BRUXELLES (Reuters) - I Paesi dell'Unione europea devono intensificare le riforme economiche e contrastare l'impasse degli investimenti per poter ricevere le rispettive porzioni di finanziamenti del recovery fund del valore di diversi miliardi di euro, pensato per combattere gli effetti del Covid-19.

Lo ha detto Celine Gauer, funzionaria della Commissione europea a capo della task force per l'erogazione del recovery fund.

Bruxelles emetterà debito senza precedenti pari a 750 miliardi di euro, che intende destinare alle 27 economie della Ue per aiutarle nella ripresa dalla recessione record innescata dalla pandemia.

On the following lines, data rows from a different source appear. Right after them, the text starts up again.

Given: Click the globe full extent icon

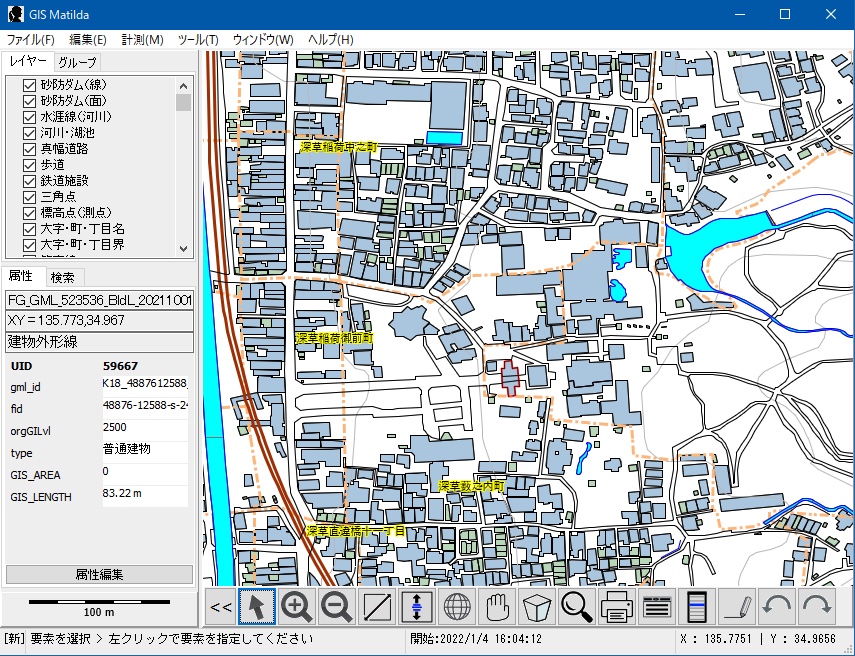Looking at the screenshot, I should click(457, 606).
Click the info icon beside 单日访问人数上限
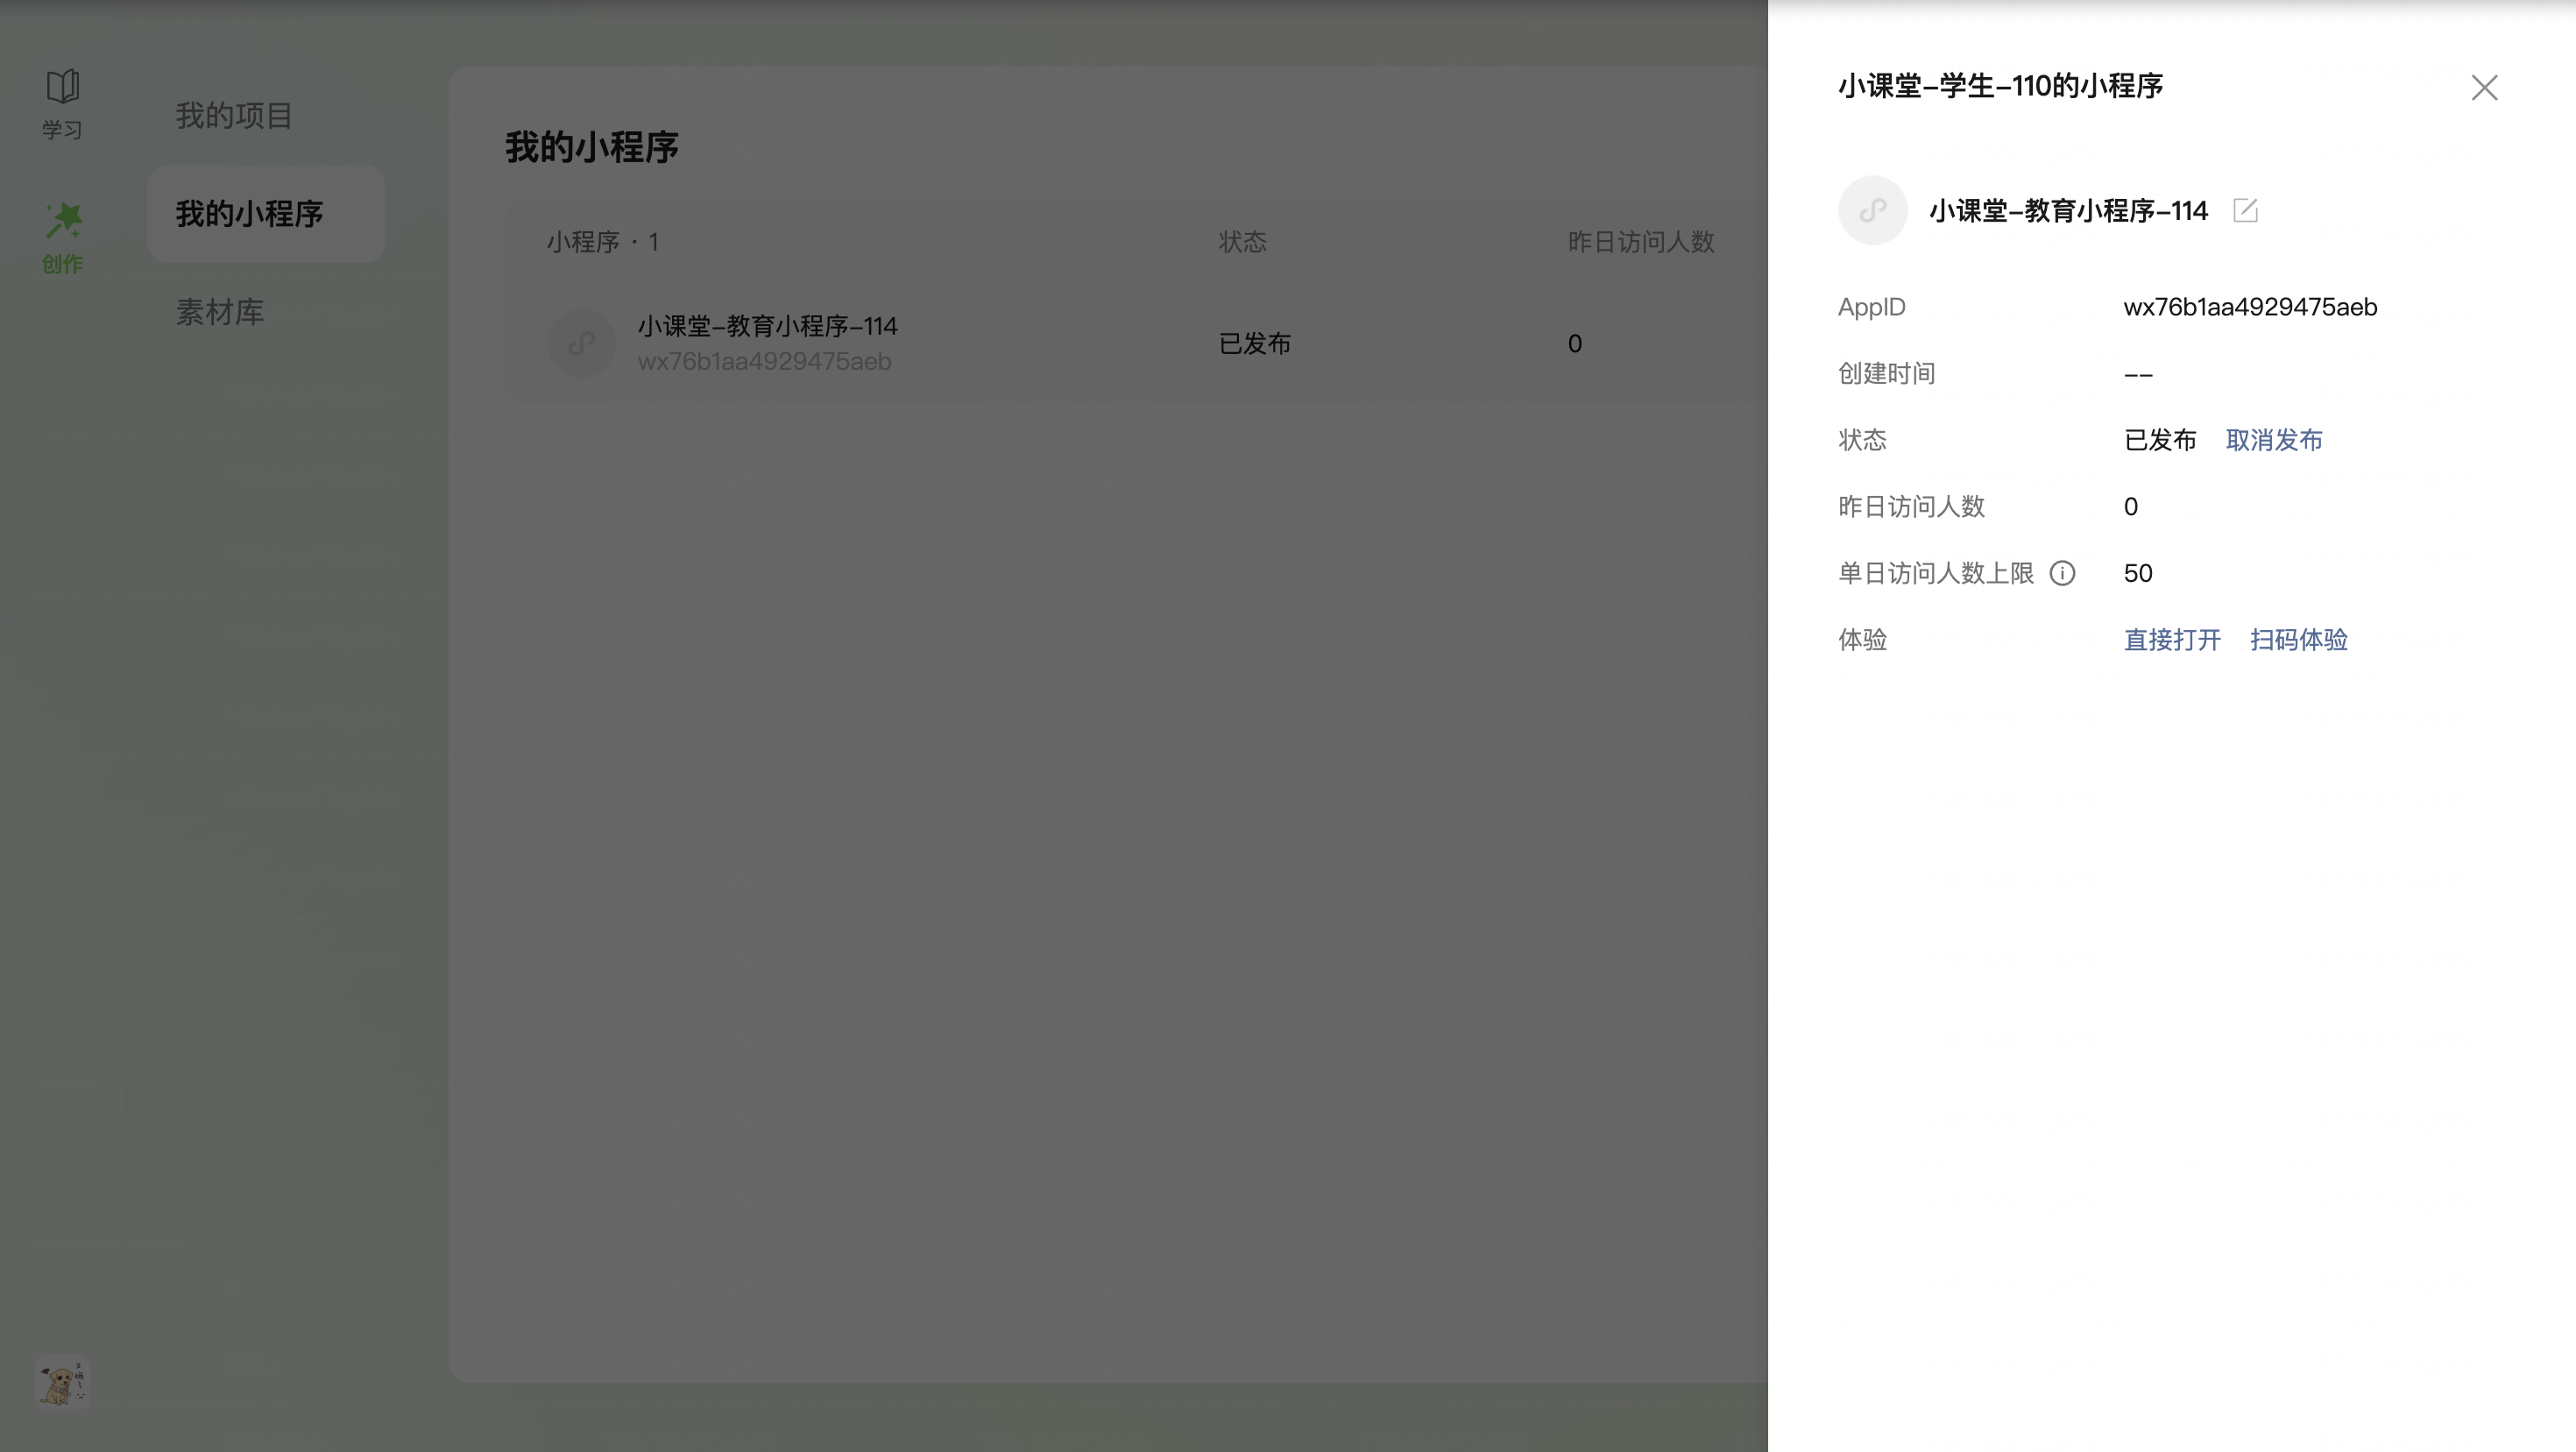The width and height of the screenshot is (2576, 1452). (2062, 573)
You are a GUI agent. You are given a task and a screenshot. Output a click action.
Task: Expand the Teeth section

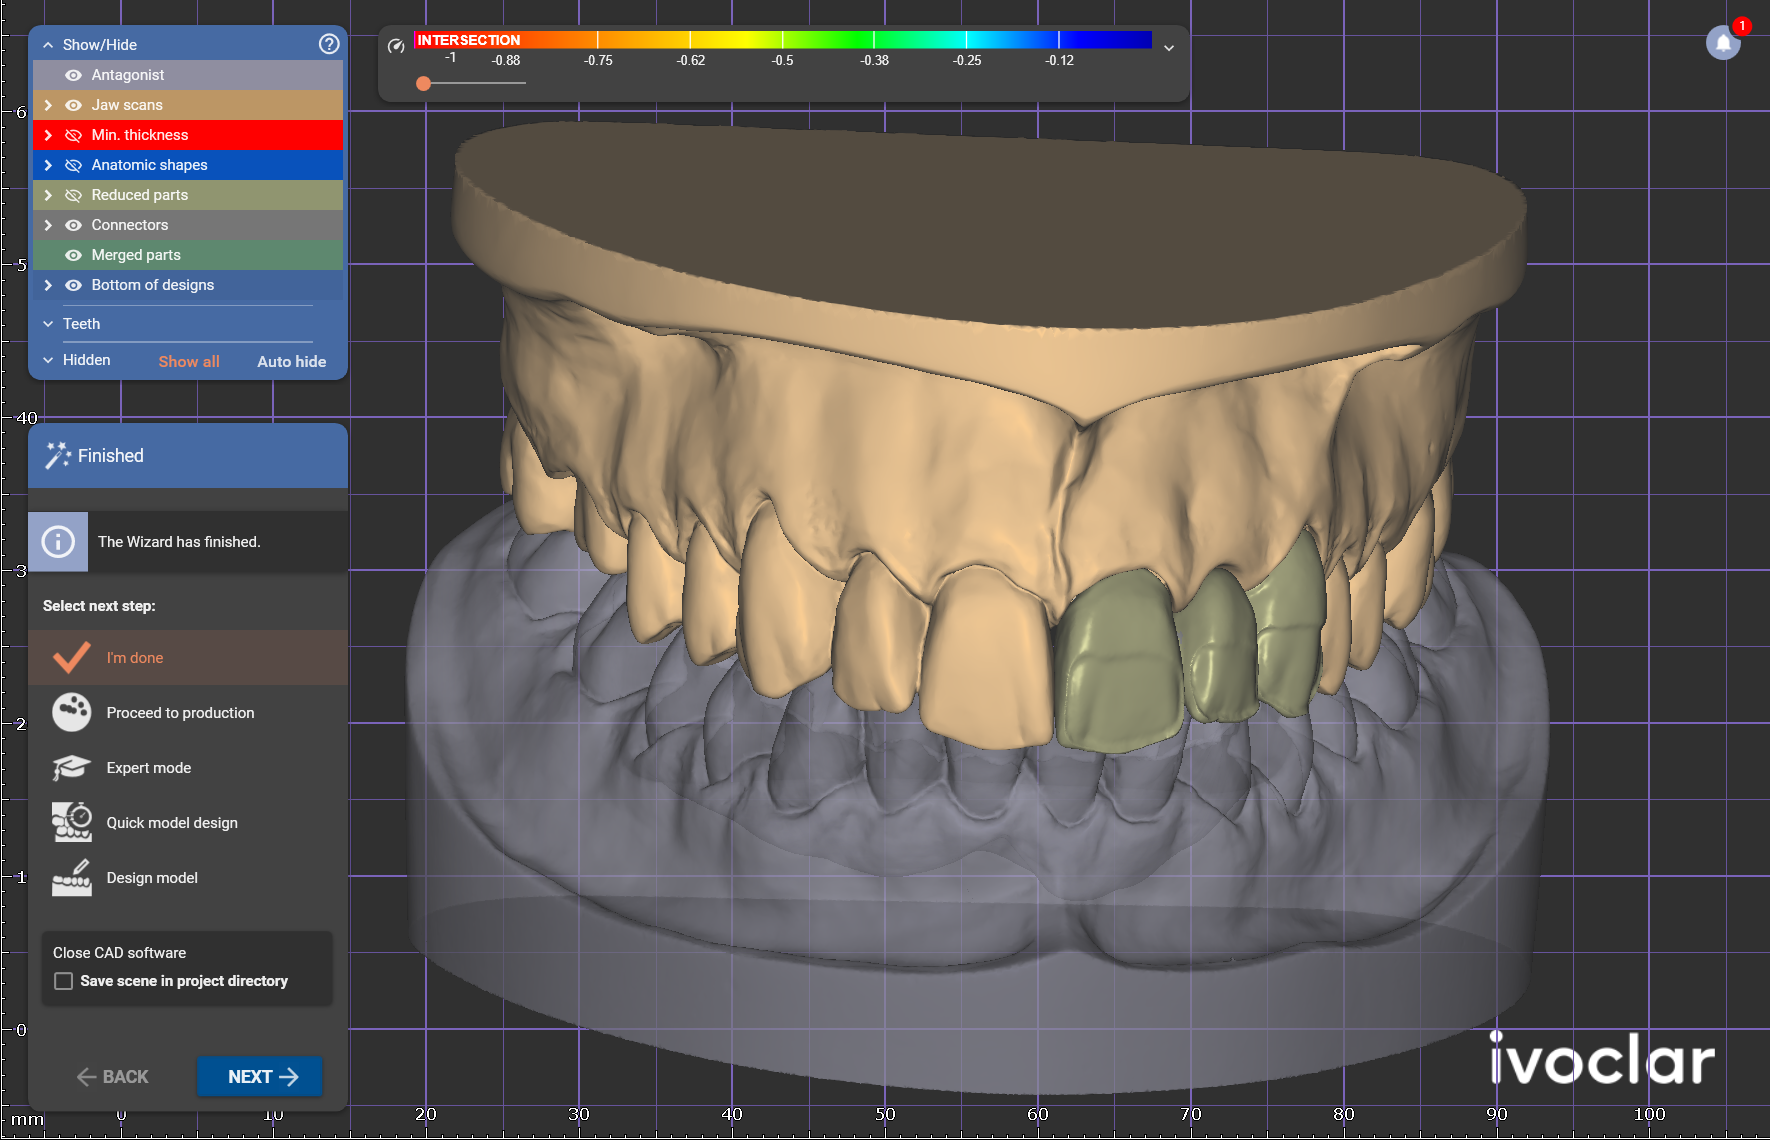pyautogui.click(x=48, y=324)
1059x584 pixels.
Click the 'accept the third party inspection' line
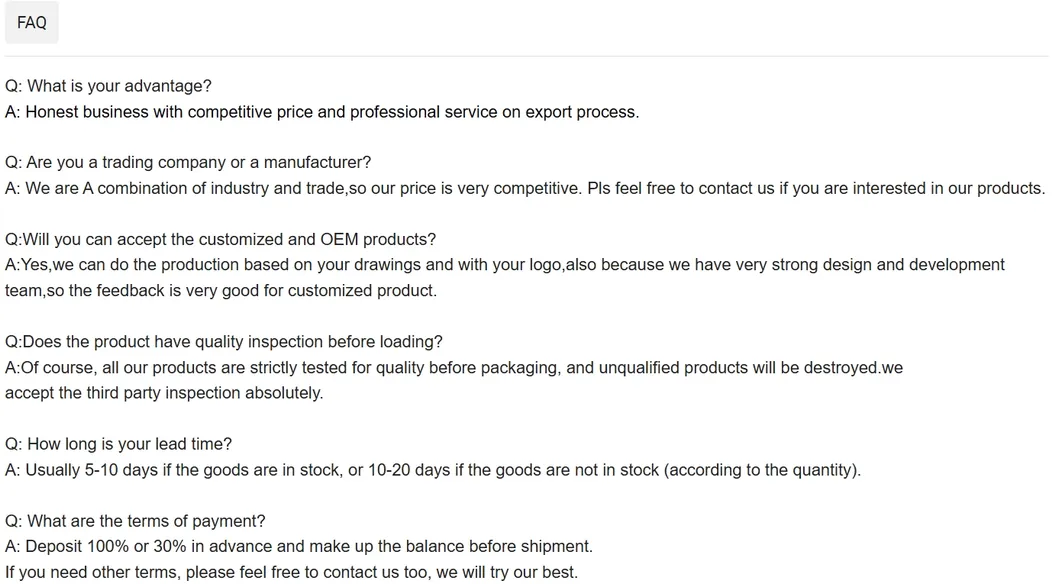tap(164, 393)
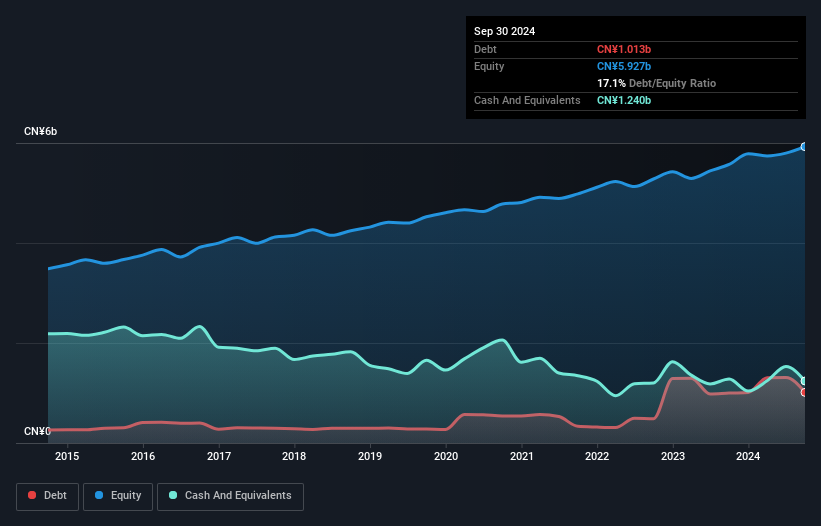This screenshot has width=821, height=526.
Task: Click the blue Equity endpoint marker
Action: (x=804, y=147)
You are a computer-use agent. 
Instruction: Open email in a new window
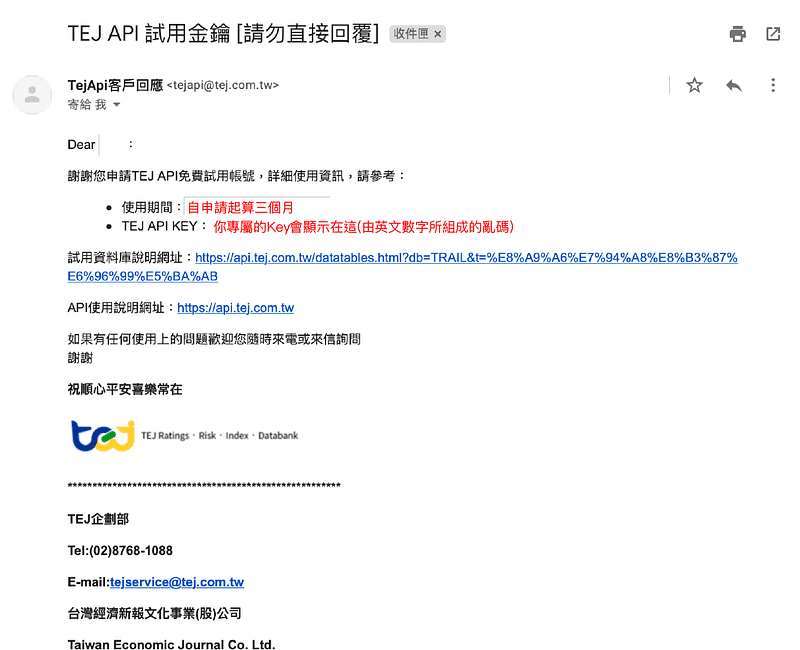[x=773, y=34]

Gli Stati membri hanno tempo fino alla fine di aprile per presentare i piani di spesa da far approvare alla Commissione.

Nessuno dei programmi presentati finora ha soddisfatto i criteri dei funzionari della Commissione che si occupano del pacchetto di stimoli, che si aggiunge ai 1.100 miliardi di euro di risorse provenienti dal bilancio 2021-27 della Ue.

La Commissione spera che i finanziamenti contribuiscano a ridurre il divario di ricchezza tra i diversi Paesi ampliato dalla pandemia e sta subordinando la distribuzione dei finanziamenti a obiettivi economici più ampi.

Con oltre un terzo dei fondi per la ripresa destinati a progetti per la salvaguardia del clima e un quinto alla transizione del blocco verso un'economia maggiormente digitalizzata, Gauer ha detto che gli Stati membri della Ue hanno bisogno di portare avanti delle riforme, che riguardano ad esempio la semplificazione delle leggi sugli appalti e le norme che tendono a rallentare gli investimenti.

"Si tratta di una sfida enorme, stiamo correndo contro il tempo", ha detto nel corso di un seminario sugli ostacoli che potrebbero impedire di spendere bene il denaro.

Ma alcuni Paesi - specialmente la Francia - vogliono accedere ai finanziamenti in maniera veloce piuttosto che dietro diverse condizioni e avvisano che l'ingente stimolo potrebbe al contrario risultare troppo esiguo e arrivare troppo tardi per poter riparare al danno economico arrecato dal Covid-19.